Remittances by Kenyans living abroad grew 13 percent in April to Sh24.7 billion compared to the same month last year, helping keep the current account deficit below five percent.
Latest statistics from Central Bank of Kenya (CBK) show that the remittances have climbed back to the highest level since June 2018, when they stood at a record Sh26.9 billion.
The CBK said in its latest weekly bulletin that the US continues to provide the bulk of the remittances at 45.6 percent, reflecting the large Kenyan diaspora community residing there and the fact that it is the world’s largest economy.
“The 12-month cumulative inflows to April increased to $2.75 billion from $2.23 billion in April 2018, reflecting a 23 percent growth,” said CBK in the report.
“North America, Europe and the rest of the world accounted for 47 percent, 24 percent and 29 percent, respectively.

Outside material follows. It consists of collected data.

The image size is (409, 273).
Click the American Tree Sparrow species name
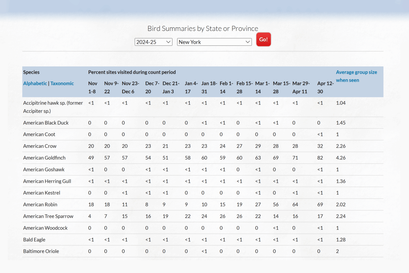coord(48,216)
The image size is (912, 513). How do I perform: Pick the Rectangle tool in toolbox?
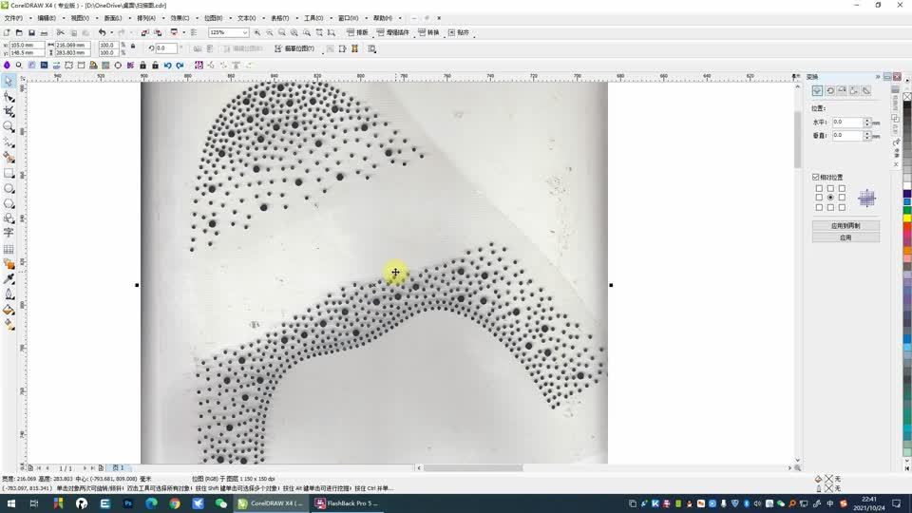(x=9, y=173)
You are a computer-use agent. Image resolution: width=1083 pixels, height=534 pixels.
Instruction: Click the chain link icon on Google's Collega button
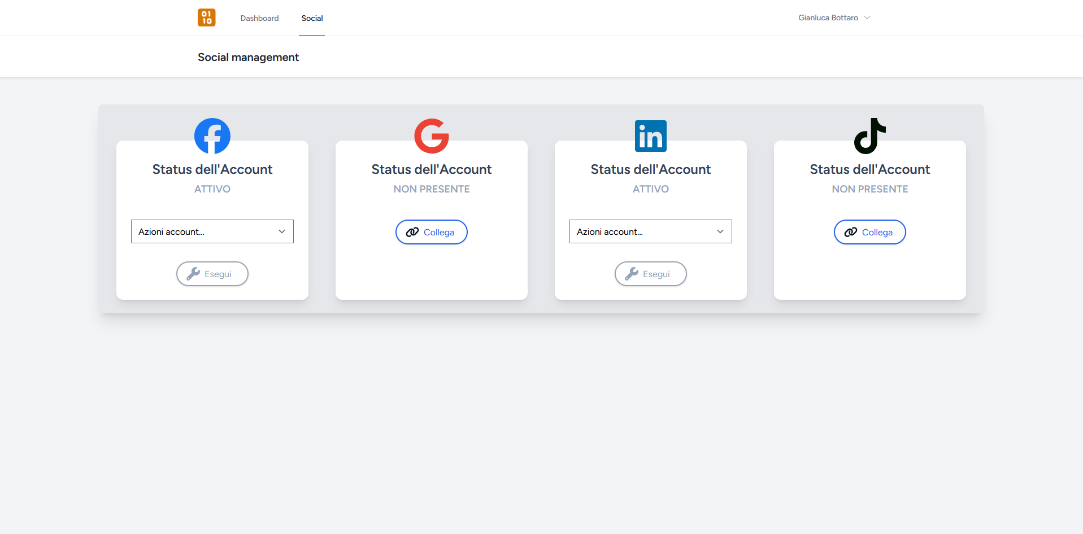click(x=412, y=232)
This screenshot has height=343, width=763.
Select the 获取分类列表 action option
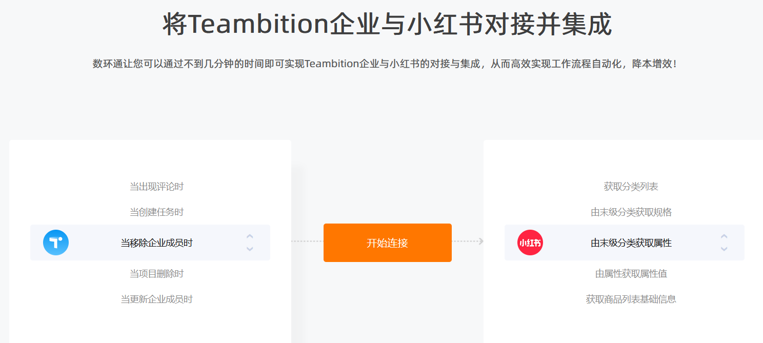[631, 187]
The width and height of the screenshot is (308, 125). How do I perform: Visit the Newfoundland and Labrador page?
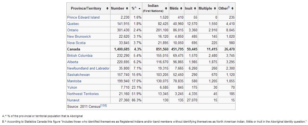tap(88, 68)
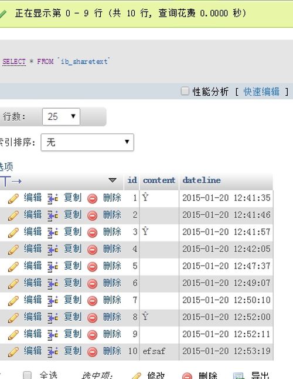Click the SELECT keyword link in the query
This screenshot has height=379, width=293.
point(14,62)
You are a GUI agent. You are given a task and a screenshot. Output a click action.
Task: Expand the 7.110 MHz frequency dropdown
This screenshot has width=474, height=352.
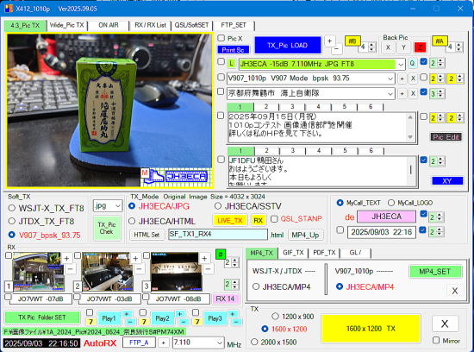point(219,343)
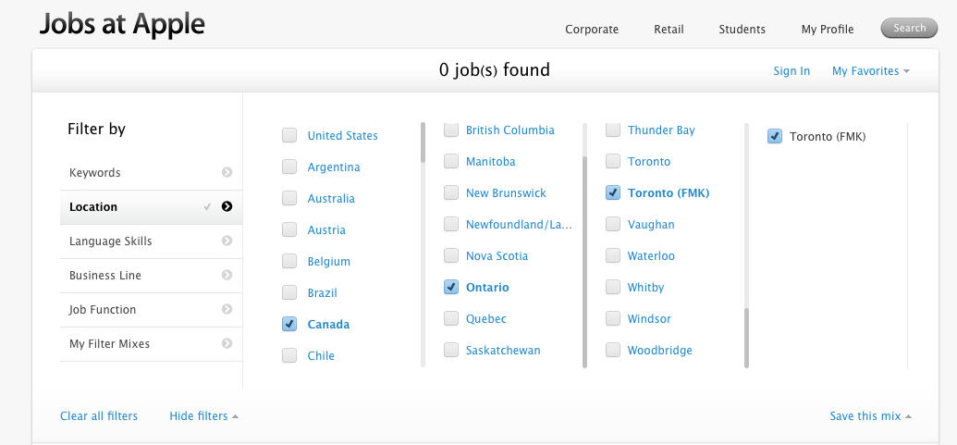This screenshot has height=445, width=957.
Task: Expand the Save this mix menu
Action: tap(870, 416)
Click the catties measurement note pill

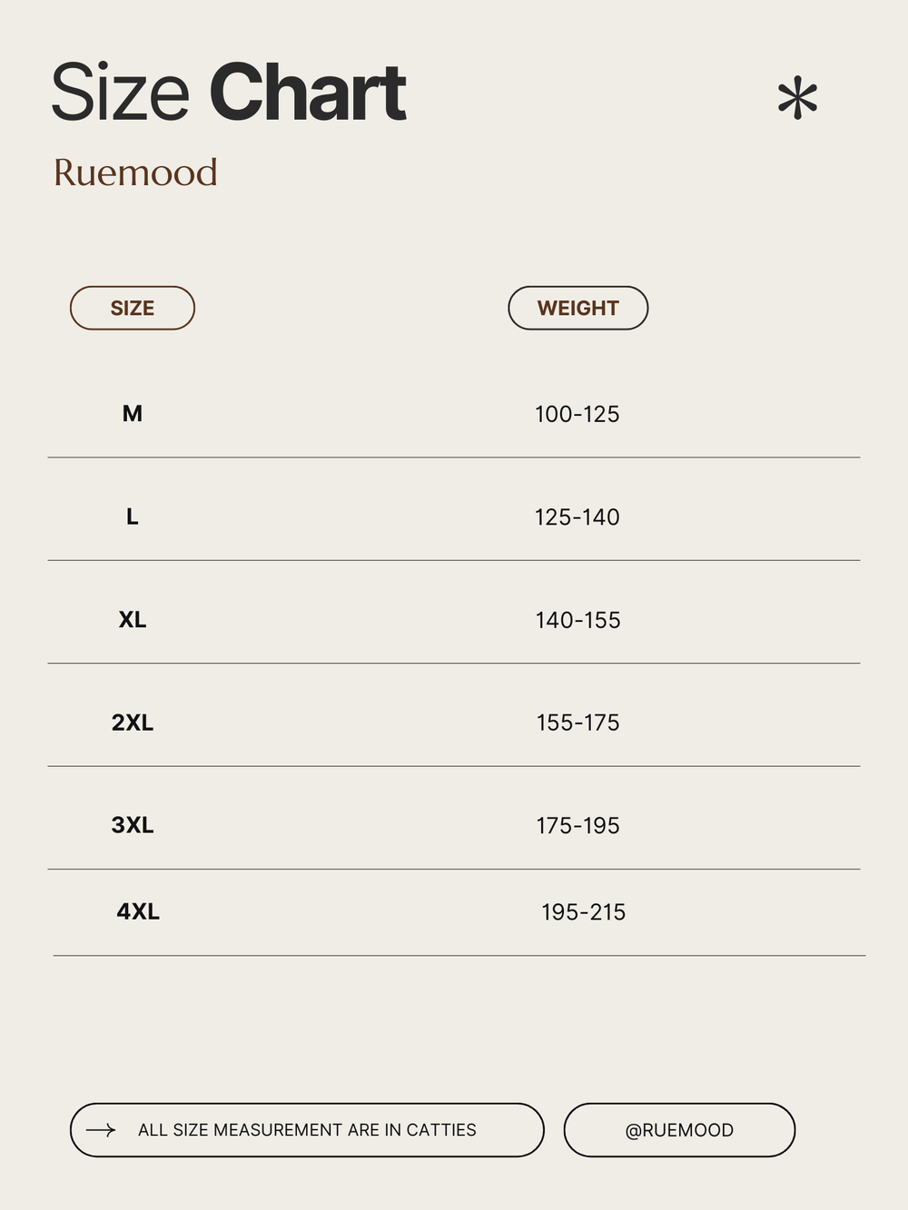[x=307, y=1130]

Remittances from the US amounted to $111.97 million representing 45.6 percent of inflows in April 2019.”
The remittances are now Kenya’s largest source of foreign exchange inflows, surpassing more traditional sources such as tourism receipts, tea and horticulture exports.
The CBK said in its Monetary Policy Committee (MPC) release Monday that healthy inflows—with the other forex sources also performing well— have seen the current account deficit settle at 4.5 percent in the 12 months to April 2019, compared to 5.5 percent over the same period last year.
“This reflects resilient performance of exports particularly horticulture and coffee, strong diaspora remittances, and higher receipts from tourism and transport services. Additionally, growth in imports slowed mainly due to lower imports of food,” said the CBK.
The current account deficit means that outward dollar payments outweigh inflows from exports and other sources.